**PARTS OF THE EXERCISE:**
1/ List every number written in digits in the paragraph of the barbershop colorectal cancer screening article that starts with "From late 2009".
2/ Write the next part of the article about the barbershop colorectal cancer screening study, continuing after its last sentence.

**DOCUMENT SEGMENT:**
=== Section Start ===

Aging Black men are at much greater risk of dying prematurely of colorectal cancer than any other group in the United States, and they are less likely than their white counterparts to be diagnosed at an early stage of the disease. Now a new study finds that patients who participated in a patient navigator program in which they enrolled at their barbershops were twice as likely to get screened for colorectal cancer.
The new clinical trial was led by the Department of Population Health at NYU Langone Health, and published recently in the American Journal of Public Health. It is the first, say the authors, to evaluate patient navigation—in which health care staff guide patients toward colorectal cancer screening in a timely fashion—in a true community setting.
Unlike the newly published MISTER B study (the Multi-intervention Study to Improve Colorectal Cancer Screening and to Enhance Risk Reduction in Black men), most prior studies of programs that link Black men to patient navigators to prevent colorectal cancer have based themselves at clinics. Specifically, the researchers found that participants who received help from the navigators in MISTER B were twice as likely to get screened as those who did not receive a patient navigator.
“Black men are less likely than the general population to be insured and to have a personal doctor, which is why we went beyond the clinic and to the community,” said Joseph Ravenell, M.D., M.P.H., the principal investigator of the study and associate professor in the Department of Population Health at NYU Langone’s Center for Healthful Behavior Change. “Barbershops in particular hold special appeal for community-based intervention trials, are popular forums for open conversation and could be leveraged to lessen the death rate from colorectal cancer in Black men.”
How the MISTER B study was conducted
From late 2009 to late 2013, community health workers visited 111 interested barbershops in all five boroughs of New York City, screening 4,025 Black male customers or nearby residents aged 50 or older for eligibility based on whether they were up-to-date for colorectal screening. The study then enrolled 731 men in one of three groups.

=== Section End ===

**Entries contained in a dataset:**
=== Section Start ===

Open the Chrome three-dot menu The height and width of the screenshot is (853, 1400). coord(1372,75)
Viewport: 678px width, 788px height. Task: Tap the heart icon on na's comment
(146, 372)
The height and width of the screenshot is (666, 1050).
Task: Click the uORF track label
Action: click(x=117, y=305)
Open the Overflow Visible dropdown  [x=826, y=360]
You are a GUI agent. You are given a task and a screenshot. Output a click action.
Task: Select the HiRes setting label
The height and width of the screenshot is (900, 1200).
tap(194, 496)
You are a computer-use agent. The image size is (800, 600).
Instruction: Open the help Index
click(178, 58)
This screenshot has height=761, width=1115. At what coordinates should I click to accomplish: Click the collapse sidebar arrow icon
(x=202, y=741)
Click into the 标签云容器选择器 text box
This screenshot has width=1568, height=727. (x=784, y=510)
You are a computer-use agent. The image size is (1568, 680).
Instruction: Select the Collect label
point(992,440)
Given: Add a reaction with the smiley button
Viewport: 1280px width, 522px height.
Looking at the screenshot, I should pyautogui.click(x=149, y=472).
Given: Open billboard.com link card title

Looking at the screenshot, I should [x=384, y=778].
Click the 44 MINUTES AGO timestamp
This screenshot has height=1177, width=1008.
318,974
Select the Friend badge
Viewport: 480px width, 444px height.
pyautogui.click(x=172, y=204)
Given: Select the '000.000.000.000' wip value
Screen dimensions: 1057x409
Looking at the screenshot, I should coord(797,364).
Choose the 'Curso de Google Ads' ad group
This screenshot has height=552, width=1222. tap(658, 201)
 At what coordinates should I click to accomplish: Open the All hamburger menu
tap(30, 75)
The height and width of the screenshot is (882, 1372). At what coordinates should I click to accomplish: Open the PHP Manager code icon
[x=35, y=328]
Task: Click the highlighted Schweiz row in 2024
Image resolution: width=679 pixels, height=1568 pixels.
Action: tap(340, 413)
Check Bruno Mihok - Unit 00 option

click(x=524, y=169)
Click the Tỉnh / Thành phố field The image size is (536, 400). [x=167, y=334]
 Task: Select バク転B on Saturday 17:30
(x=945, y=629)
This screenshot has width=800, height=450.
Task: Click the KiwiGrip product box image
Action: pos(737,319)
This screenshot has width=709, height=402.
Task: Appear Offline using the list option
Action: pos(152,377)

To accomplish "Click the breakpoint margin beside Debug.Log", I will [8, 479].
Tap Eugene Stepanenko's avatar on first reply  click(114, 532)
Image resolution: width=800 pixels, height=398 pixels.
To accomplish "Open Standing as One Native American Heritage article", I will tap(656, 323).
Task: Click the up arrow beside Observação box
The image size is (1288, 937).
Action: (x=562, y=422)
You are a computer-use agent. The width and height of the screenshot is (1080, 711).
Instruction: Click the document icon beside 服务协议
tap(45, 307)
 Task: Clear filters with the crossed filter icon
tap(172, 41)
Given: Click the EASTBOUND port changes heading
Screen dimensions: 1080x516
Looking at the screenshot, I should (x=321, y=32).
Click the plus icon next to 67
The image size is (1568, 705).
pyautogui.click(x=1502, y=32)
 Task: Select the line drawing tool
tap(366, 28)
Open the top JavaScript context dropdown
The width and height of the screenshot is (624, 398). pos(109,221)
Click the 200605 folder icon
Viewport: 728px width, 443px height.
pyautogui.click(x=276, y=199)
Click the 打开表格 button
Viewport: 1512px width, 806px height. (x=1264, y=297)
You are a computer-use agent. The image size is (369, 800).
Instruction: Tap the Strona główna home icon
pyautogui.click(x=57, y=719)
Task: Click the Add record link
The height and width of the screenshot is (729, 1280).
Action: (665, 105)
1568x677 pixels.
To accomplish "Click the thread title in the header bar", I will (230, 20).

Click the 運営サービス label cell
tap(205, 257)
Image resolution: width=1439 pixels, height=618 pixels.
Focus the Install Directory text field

=== Section End ===

**TASK ANSWERS:**
1/ 2009, 2013, 111, 4,025, 50, 731

2/
The first group was paired with a patient navigator who would help them address barriers to setting up a colorectal screening. These barriers included a lack of insurance coverage and a lack of knowledge about the need for screening, available options and screening locations. The second group, which was the control group, received motivational interviewing intervention for blood pressure control by a trained counselor, and the third group received both interventions.
Researchers then reviewed health education materials published by the American Cancer Society addressing colorectal cancer screening and the National Heart, Lung, and Blood Institute on high blood pressure self-management with all participants.
Those randomized to the patient navigation intervention received follow-up phone calls from patient navigators within two weeks and periodically over the course of six months to help them schedule a colonoscopy, or choose another type of screening for colorectal cancer. Participants who preferred fecal immunochemical test screening were sent a kit and instructions by mail, and received follow-up calls from the navigator to confirm the testing.